Google has beefed up its two-factor authentication by offering a physical key in the form of a USB stick. It’s designed to cut down some of the loopholes exploited by phishing scams.
To date, the “something you know” (login details) in Google’s two-factor authentication has been accompanied by the “something you have” of a cellphone, on which you receive a security code when the process is triggered, for example when trying to access your account from a new location.
That setup brings a couple of potential flaws, even if they may largely be theoretical. It’s possible your phone may have been compromised such that somebody else is able to intercept the security code. It’s also possible that if you are using a compromised computer, you could be tricked into entering the security code into a bogus site posing as Google. To say the least, both of these possibilities involve a string of “if”s.

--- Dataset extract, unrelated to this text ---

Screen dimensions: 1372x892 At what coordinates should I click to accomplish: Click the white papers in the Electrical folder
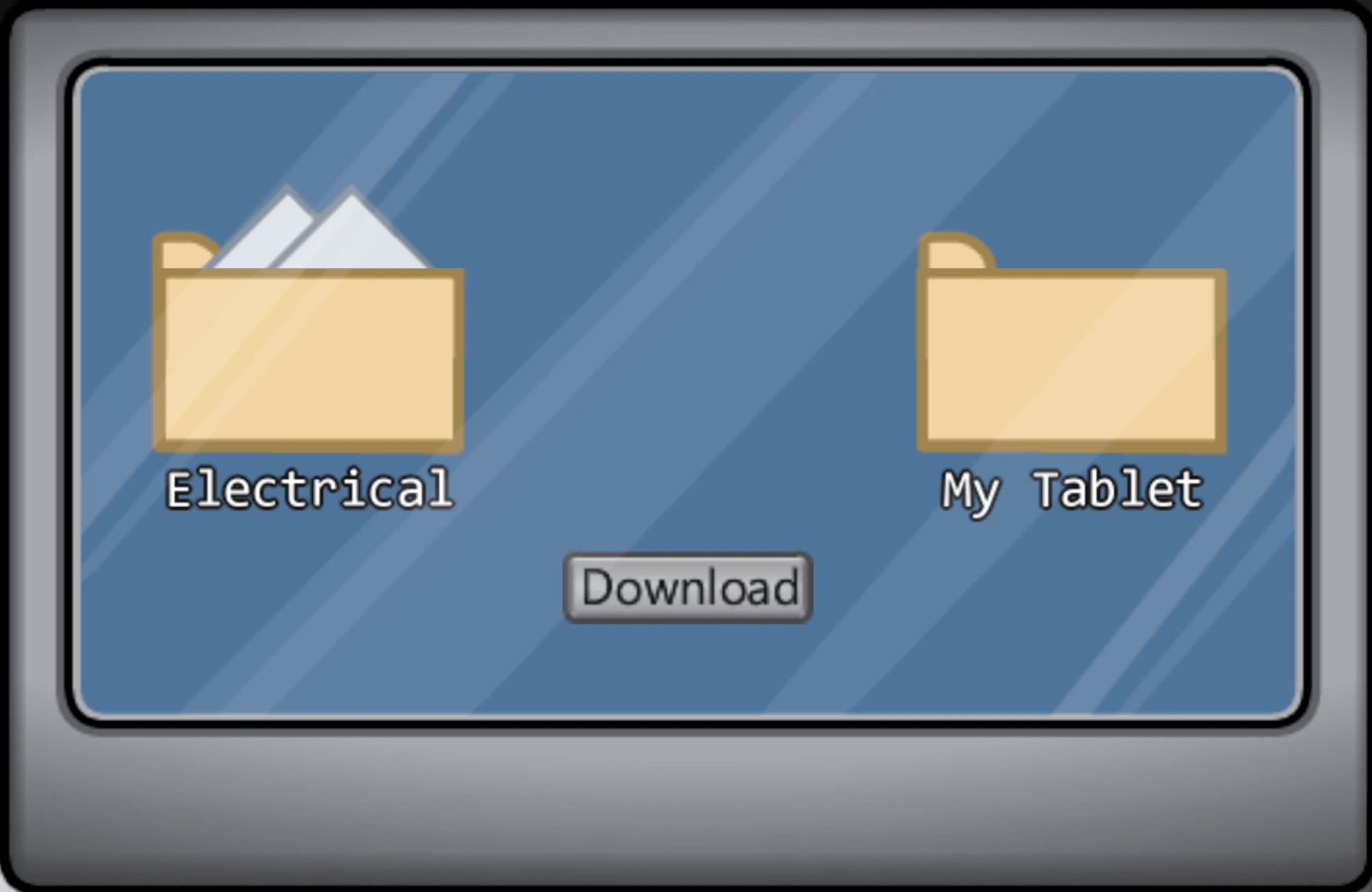(x=320, y=229)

With the new alternative, users who try to login on a computer running Chrome (via virtually any operating system) will have the option to insert the USB key into the computer, rather than receive and enter the code.
The way the key is set up means it will only connect to genuine Google account pages. It won’t transmit its cryptographic signature to any other site. Unlike a phone, the key doesn’t require batteries or a data connection, so should work anywhere at any time.

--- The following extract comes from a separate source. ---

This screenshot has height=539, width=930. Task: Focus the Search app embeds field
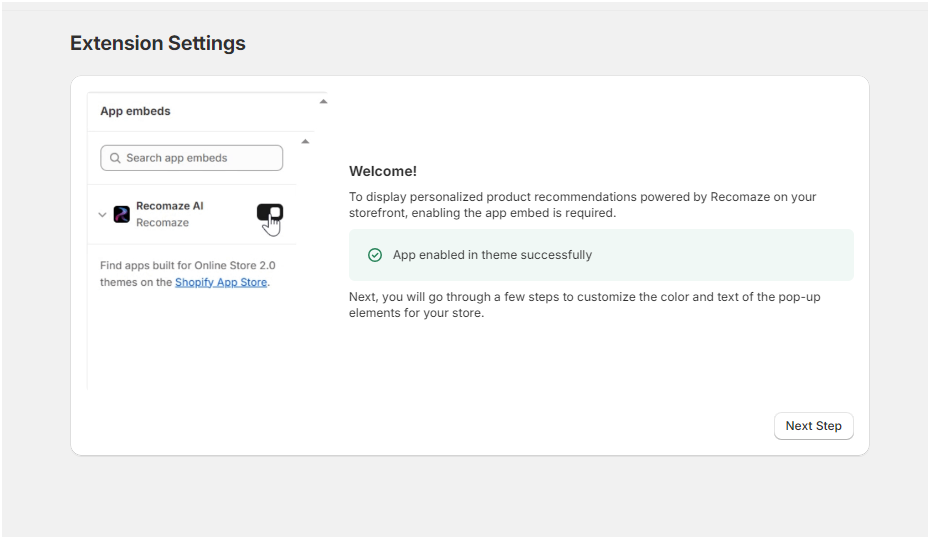pos(192,158)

It’s entirely up to users whether or not to take advantage of the USB key option. Even then, they’ll still need to use the phone code option if using a browser other than Chrome or using a device without a USB port.
The authentication system is based on the FIDO Alliance standard, so it’s possible other browser developers could choose to support it.
The USB keys will be available from a range of manufacturers, who can indicate compliance with a FIDO Universal 2nd Factor logo. Models currently available start at $5.99.